# PROBLEM 1
Decide whether each statement agrees with the passage on the Bloor Street Culture Corridor. For each, answer yes or no and quote the deciding words of the passage. (a) The corridor lies on Bloor Street West between Bathurst and Yonge streets. (b) The collective was officially launched in April 2016. (c) The corridor's organizations together employ more than 5,500 culture workers.
# PROBLEM 2
Transcribe the part of the passage on the Bloor Street Culture Corridor starting at "The Bloor Street Culture Corridor is" and ending at "arts and culture.".

# EXCERPTED TEXT
The Bloor Street Culture Corridor is a cluster of arts and cultural organizations in Toronto, Ontario, Canada. It is located on Bloor Street West, between Bathurst and Yonge streets.

The corridor has a wide variety of art genres, from museum experiences to films, art exhibitions to music concerts. The area also is culturally diverse, including Aboriginal, French, Jewish, Italian, Japanese, Estonian, African and Caribbean arts and culture.

Officially launched in April 2014, the collective shares a website, social media and a mobile app to promote exhibitions at its member institutions. In 2016, the corridor was successful in working with the Toronto municipal government to have the section of Bloor Street West designated an official City of Toronto cultural corridor. Each year more than three million persons visit the corridor's arts and culture destinations, and attend exhibitions, performances, and events. Together, the Bloor Street Culture Corridor organizations employ more than 5,500 culture workers and generate more than $629,500,000 in economic impact each year.

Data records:
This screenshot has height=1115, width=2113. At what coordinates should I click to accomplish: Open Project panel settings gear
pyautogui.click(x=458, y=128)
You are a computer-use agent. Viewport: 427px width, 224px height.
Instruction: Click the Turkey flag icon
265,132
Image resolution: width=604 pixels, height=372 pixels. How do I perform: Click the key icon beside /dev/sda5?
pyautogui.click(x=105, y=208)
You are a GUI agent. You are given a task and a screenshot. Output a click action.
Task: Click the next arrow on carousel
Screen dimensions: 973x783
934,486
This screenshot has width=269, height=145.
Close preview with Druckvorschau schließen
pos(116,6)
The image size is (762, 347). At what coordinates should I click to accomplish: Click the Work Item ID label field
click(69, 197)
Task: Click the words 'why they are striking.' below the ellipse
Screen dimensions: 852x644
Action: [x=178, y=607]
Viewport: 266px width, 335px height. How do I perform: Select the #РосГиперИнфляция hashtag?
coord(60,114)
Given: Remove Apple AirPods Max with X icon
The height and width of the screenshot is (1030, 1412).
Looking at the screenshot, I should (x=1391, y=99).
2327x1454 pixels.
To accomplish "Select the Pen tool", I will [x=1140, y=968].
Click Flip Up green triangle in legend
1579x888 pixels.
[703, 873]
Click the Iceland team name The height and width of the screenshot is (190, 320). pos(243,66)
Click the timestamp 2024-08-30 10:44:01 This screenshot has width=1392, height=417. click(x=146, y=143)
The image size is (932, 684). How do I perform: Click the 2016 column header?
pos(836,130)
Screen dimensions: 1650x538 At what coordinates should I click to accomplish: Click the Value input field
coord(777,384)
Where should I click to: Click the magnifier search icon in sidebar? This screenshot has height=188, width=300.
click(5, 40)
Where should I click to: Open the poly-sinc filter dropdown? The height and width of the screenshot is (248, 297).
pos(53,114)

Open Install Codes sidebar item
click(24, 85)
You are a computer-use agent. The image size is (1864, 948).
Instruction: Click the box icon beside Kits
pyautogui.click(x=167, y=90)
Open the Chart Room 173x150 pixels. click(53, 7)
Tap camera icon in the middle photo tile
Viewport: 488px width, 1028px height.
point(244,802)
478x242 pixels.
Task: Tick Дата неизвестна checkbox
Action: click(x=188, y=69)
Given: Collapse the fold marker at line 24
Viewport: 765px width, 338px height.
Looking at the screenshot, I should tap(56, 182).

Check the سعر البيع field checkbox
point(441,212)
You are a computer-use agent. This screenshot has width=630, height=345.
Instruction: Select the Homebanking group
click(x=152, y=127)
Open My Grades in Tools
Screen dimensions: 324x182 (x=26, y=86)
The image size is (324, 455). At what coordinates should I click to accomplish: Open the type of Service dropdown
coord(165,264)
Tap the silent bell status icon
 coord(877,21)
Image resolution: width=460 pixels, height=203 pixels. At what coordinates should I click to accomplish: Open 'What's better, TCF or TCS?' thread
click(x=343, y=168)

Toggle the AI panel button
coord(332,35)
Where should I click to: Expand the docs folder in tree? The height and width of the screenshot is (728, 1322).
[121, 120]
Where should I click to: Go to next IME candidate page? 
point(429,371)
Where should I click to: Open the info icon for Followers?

# TASK RESPONSE 1
(a) Yes: "It is located on Bloor Street West, between Bathurst and Yonge streets."
(b) No: "Officially launched in April 2014"
(c) Yes: "Together, the Bloor Street Culture Corridor organizations employ more than 5,500 culture workers"

# TASK RESPONSE 2
The Bloor Street Culture Corridor is a cluster of arts and cultural organizations in Toronto, Ontario, Canada. It is located on Bloor Street West, between Bathurst and Yonge streets.

The corridor has a wide variety of art genres, from museum experiences to films, art exhibitions to music concerts. The area also is culturally diverse, including Aboriginal, French, Jewish, Italian, Japanese, Estonian, African and Caribbean arts and culture.